(Source document)
In recent years, Vite has become a popular choice among frontend engineers for creating single-page applications (SPAs). It leverages the power of esbuild to pre-bundle the NPM dependencies and uses Rollup to bundle the highly optimized static files for production.

In this post, we’ll explore how to embed these static files into a Golang binary.

How to Do it?

We will achieve this through the following three steps:

  1. Initiate a Golang application
  2. Create a frontend application using Vite
  3. Use embed directive to create File-system for static files and serve

Initiate a Golang Application

Let’s create a starter Golang application with the following commands.

mkdir golang-embed-example && cd golang-embed-example
go mod init golang-embed-example

Create a main.go file and add the code given below, this will be the entry point into our application.

// main.go
package main

import "fmt"

func main()  {
	fmt.Println("hello world!")

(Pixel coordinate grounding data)
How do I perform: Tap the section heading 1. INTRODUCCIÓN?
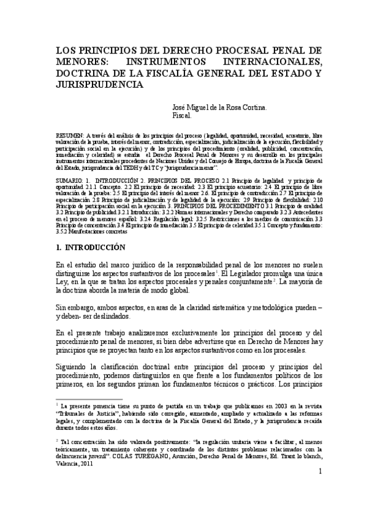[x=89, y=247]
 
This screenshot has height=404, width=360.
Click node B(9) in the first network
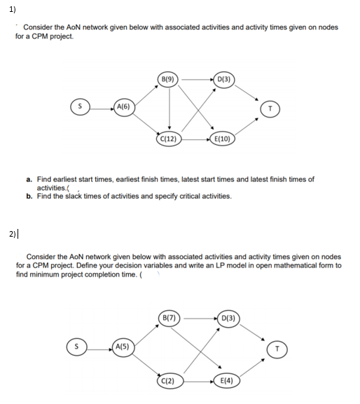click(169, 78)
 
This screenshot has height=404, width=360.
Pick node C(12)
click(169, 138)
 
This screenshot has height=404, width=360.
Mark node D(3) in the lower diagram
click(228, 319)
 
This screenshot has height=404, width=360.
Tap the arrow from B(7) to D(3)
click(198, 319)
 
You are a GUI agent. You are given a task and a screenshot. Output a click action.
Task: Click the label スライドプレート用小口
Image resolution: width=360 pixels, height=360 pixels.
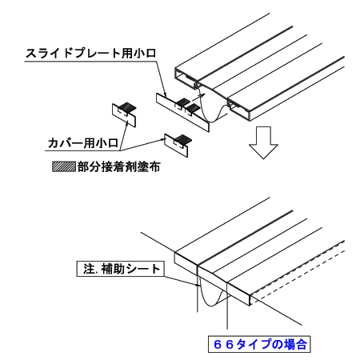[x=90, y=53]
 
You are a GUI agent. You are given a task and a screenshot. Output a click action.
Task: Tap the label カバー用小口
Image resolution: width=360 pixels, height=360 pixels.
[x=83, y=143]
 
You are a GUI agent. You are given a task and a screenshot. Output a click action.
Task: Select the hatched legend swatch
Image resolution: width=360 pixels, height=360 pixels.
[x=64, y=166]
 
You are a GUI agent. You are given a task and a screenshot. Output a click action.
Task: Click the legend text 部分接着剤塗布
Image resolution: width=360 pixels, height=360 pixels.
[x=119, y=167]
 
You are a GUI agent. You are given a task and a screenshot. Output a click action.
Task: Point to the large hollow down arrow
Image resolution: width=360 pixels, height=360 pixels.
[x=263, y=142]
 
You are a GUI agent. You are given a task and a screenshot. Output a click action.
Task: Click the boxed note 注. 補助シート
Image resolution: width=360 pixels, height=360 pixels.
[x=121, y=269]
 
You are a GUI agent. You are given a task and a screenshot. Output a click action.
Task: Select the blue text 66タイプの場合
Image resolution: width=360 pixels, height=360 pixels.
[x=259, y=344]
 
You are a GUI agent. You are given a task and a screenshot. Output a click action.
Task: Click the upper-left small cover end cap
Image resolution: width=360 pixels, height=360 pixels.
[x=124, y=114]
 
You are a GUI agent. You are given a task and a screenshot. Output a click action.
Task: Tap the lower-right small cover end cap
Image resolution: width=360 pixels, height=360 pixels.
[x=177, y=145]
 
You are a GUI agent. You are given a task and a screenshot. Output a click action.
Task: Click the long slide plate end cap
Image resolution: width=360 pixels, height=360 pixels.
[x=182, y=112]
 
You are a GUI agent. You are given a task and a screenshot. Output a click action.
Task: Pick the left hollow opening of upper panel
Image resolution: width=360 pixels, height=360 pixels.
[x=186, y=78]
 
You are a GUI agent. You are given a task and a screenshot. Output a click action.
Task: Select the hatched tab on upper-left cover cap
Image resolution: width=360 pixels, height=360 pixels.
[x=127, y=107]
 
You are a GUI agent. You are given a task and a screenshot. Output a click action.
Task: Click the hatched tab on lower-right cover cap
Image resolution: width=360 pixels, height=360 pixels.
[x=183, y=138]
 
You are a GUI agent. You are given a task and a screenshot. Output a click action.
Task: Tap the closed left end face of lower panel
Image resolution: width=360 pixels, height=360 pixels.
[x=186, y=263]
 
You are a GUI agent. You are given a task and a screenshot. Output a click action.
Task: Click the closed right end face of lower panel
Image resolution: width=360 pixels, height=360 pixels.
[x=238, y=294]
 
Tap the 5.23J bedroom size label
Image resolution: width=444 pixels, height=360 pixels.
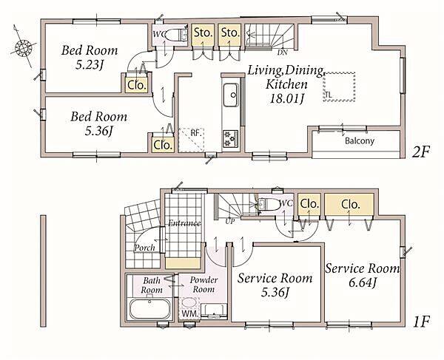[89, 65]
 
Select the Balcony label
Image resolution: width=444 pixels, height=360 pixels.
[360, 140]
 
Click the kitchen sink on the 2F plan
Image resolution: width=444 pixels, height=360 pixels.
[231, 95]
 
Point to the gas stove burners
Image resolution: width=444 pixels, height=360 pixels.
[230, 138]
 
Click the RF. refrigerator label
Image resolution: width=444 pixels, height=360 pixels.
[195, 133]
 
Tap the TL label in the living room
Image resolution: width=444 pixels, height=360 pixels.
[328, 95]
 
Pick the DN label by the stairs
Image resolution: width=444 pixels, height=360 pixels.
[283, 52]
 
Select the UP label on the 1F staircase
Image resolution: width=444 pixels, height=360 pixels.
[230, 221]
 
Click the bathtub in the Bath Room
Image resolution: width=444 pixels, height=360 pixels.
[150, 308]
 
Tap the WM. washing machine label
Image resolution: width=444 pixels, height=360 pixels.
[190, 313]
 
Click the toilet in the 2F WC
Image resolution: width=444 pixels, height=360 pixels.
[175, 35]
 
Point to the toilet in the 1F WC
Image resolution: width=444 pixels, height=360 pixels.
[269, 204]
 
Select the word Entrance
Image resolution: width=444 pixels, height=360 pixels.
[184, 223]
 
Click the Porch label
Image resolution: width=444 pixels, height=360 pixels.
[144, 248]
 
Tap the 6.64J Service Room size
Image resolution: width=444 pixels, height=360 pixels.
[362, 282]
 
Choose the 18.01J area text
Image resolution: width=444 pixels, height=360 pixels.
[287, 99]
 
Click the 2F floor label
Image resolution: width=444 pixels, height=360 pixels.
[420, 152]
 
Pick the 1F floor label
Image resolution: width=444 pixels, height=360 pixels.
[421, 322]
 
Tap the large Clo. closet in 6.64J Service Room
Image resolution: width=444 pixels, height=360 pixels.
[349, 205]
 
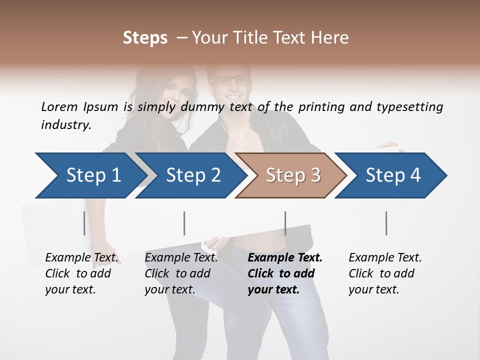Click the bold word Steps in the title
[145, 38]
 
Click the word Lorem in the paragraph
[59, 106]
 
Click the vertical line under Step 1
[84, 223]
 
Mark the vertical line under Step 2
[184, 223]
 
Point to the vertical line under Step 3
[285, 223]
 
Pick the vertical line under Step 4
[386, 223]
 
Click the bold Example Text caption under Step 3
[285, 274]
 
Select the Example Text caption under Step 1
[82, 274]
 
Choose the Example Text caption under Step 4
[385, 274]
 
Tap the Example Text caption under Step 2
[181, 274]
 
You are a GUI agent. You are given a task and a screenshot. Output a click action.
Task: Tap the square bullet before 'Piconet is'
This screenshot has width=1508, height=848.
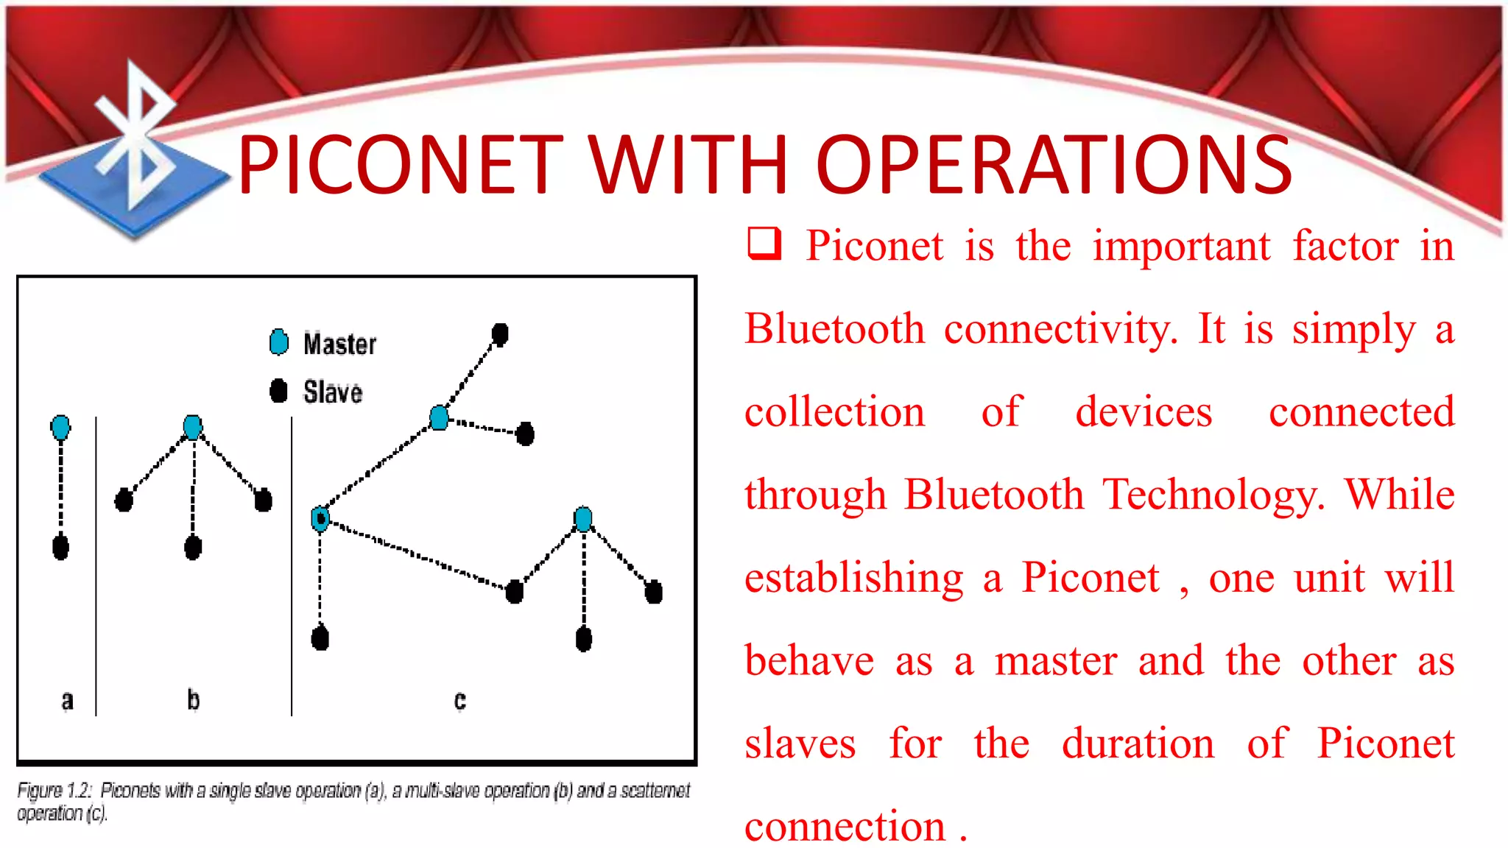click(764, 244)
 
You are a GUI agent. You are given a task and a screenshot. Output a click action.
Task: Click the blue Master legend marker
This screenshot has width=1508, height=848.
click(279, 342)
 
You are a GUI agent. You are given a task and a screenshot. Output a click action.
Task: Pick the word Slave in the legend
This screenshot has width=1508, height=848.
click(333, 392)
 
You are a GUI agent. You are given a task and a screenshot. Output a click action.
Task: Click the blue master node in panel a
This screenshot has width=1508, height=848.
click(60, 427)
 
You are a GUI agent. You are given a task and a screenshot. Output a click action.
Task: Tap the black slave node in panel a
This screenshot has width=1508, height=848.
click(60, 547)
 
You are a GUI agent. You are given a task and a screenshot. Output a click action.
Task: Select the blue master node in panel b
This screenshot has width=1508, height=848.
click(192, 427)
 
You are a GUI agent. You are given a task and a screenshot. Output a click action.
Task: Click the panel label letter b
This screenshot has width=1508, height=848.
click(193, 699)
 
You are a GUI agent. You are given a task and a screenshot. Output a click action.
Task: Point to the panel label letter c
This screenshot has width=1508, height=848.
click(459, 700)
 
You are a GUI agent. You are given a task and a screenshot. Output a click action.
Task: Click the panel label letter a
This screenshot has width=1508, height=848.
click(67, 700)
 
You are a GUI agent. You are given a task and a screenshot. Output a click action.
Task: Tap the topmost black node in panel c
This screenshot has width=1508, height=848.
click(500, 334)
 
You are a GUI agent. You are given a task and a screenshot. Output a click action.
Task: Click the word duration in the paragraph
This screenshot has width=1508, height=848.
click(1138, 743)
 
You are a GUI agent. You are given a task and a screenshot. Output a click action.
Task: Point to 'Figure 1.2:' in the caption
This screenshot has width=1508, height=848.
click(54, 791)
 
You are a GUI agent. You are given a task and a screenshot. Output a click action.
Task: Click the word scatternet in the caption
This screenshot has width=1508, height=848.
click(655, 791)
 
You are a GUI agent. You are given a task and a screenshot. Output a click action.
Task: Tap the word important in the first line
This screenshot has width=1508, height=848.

(Apply what you read)
a - Translate this sentence from the Vite and Golang post into Spanish: "In this post, we’ll explore how to embed these static files into a Golang binary."
b - In the Vite and Golang post, what does Vite use to bundle the highly optimized static files for production?
c - Update the Vite and Golang post by giving it again from "We will achieve" up to and including "into our application.", with "entry point" replaced by "starting point".

(Expected responses)
a - En esta publicación, exploraremos cómo incrustar estos archivos estáticos en un binario de Golang.

b - Rollup.

c -
We will achieve this through the following three steps:

  1. Initiate a Golang application
  2. Create a frontend application using Vite
  3. Use embed directive to create File-system for static files and serve

Initiate a Golang Application

Let’s create a starter Golang application with the following commands.

mkdir golang-embed-example && cd golang-embed-example
go mod init golang-embed-example

Create a main.go file and add the code given below, this will be the starting point into our application.